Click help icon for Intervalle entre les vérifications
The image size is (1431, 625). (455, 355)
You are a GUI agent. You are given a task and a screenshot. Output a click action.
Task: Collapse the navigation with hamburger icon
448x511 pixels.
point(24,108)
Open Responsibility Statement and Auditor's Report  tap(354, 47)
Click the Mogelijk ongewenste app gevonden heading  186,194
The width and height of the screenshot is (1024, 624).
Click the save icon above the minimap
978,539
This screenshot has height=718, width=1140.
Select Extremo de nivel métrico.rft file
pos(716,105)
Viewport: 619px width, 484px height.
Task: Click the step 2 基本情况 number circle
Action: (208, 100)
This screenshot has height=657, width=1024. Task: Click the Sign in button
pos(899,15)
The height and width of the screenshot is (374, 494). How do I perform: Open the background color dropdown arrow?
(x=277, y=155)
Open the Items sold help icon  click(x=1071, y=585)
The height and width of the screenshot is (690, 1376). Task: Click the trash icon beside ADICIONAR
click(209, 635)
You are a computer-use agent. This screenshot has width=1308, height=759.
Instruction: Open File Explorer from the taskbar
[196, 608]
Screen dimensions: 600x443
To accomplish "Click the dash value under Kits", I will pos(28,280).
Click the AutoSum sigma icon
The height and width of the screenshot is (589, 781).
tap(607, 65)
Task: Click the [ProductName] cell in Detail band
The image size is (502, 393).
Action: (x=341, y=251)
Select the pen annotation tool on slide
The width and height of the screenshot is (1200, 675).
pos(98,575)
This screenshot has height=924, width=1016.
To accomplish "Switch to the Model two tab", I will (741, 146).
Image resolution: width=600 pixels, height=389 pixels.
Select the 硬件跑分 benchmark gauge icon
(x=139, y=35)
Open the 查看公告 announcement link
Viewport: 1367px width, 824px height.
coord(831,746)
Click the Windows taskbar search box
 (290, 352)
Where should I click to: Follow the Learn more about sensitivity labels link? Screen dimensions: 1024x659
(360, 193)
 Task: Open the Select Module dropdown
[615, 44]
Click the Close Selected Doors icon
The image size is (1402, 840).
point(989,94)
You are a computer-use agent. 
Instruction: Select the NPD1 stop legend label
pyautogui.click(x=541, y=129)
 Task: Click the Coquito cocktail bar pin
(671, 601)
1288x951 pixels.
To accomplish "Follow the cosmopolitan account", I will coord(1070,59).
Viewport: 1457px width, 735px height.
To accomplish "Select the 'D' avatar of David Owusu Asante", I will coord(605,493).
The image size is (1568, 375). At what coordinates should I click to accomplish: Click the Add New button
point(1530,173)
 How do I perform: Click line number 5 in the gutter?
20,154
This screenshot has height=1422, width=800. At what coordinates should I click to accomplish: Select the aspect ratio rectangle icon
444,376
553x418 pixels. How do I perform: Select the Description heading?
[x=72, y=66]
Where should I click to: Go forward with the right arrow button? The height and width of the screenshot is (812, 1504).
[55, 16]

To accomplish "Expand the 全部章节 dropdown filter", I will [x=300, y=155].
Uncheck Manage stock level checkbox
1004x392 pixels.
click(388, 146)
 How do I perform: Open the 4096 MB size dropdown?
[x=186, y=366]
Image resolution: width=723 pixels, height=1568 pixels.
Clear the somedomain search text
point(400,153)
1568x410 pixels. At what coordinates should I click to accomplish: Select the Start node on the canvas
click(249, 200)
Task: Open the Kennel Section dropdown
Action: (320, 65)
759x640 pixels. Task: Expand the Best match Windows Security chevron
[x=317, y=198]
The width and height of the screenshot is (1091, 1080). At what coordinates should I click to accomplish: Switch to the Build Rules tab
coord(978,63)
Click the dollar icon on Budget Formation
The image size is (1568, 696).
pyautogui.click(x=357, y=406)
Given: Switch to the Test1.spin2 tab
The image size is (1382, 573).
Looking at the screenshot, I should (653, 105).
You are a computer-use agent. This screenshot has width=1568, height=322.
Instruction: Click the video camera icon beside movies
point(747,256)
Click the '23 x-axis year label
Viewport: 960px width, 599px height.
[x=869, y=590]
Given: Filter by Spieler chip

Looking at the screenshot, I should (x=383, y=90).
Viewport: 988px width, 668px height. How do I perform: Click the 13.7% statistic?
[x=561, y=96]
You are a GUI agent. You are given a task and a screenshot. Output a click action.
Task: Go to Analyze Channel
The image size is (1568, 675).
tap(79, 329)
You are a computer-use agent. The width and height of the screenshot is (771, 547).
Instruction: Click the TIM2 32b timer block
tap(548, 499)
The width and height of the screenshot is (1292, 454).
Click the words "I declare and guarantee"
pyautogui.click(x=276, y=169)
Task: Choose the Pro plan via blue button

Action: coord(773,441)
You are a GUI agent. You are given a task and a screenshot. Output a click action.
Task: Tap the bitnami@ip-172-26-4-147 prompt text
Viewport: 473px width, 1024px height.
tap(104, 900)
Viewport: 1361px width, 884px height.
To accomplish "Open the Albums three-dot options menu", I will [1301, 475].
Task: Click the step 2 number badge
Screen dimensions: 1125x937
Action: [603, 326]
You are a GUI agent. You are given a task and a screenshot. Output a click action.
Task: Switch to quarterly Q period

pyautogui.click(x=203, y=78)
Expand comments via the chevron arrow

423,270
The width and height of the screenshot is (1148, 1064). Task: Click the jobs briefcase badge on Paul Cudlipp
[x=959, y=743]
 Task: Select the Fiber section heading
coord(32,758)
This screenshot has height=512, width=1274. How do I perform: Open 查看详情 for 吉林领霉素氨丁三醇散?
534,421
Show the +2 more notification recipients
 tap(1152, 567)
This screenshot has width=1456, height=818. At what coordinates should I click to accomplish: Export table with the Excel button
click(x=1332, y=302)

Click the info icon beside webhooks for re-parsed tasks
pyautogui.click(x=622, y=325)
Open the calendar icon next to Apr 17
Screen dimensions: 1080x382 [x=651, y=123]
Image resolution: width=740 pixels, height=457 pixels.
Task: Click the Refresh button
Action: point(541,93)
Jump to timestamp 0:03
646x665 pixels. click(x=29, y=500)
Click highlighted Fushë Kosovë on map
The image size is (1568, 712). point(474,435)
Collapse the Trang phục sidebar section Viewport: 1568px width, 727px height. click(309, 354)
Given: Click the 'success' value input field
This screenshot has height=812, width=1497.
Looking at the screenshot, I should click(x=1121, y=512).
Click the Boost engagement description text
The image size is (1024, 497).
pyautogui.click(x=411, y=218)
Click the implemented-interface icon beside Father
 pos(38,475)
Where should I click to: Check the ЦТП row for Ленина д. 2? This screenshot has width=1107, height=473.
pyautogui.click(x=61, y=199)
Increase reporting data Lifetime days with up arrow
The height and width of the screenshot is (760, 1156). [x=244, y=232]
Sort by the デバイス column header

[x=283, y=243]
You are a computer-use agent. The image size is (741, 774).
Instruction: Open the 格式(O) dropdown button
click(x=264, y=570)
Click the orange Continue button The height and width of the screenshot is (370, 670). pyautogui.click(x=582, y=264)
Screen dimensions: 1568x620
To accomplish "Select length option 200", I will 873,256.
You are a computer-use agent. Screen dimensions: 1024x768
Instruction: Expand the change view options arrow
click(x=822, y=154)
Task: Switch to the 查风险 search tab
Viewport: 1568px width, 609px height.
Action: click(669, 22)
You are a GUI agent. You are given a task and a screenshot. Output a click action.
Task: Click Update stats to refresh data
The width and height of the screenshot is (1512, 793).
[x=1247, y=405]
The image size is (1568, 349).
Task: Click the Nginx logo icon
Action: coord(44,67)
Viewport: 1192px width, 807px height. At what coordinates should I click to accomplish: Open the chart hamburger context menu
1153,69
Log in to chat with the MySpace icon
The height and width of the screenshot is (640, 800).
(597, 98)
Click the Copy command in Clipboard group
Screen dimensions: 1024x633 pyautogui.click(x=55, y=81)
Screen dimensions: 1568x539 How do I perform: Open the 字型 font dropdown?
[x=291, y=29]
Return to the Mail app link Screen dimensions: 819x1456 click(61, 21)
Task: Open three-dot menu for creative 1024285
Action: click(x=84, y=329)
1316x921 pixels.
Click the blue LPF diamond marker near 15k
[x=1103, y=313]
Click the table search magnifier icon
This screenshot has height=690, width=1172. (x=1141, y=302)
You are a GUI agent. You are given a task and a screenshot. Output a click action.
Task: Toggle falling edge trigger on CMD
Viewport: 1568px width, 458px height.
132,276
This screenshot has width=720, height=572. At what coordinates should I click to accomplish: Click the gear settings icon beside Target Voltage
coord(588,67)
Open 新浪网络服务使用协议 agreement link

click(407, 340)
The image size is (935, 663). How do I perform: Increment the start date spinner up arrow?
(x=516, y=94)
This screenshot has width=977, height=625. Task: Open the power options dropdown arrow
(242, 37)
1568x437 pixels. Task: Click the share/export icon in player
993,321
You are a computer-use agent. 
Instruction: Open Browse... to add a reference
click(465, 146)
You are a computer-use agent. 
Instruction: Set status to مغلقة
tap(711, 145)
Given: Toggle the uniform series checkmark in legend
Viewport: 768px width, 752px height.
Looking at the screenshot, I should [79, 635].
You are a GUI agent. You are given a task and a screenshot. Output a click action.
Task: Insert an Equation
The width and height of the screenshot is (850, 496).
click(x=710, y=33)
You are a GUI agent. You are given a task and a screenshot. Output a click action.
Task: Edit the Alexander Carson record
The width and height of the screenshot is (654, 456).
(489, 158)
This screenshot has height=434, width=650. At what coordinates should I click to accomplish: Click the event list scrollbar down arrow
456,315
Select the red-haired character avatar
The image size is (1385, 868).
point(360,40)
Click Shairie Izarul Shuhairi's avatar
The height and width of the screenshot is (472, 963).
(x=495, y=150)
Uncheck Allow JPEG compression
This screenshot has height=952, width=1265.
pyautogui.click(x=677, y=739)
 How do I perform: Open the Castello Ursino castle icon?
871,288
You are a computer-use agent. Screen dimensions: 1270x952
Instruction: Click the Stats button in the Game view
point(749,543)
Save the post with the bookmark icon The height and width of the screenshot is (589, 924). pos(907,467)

****************

WHAT TO WORK ON:
Each line of the data that holds the word "Collapse" should be copied.

ANSWER TO THIS TASK:
Task: Collapse the navigation with hamburger icon
Collapse the Trang phục sidebar section Viewport: 1568px width, 727px height. click(309, 354)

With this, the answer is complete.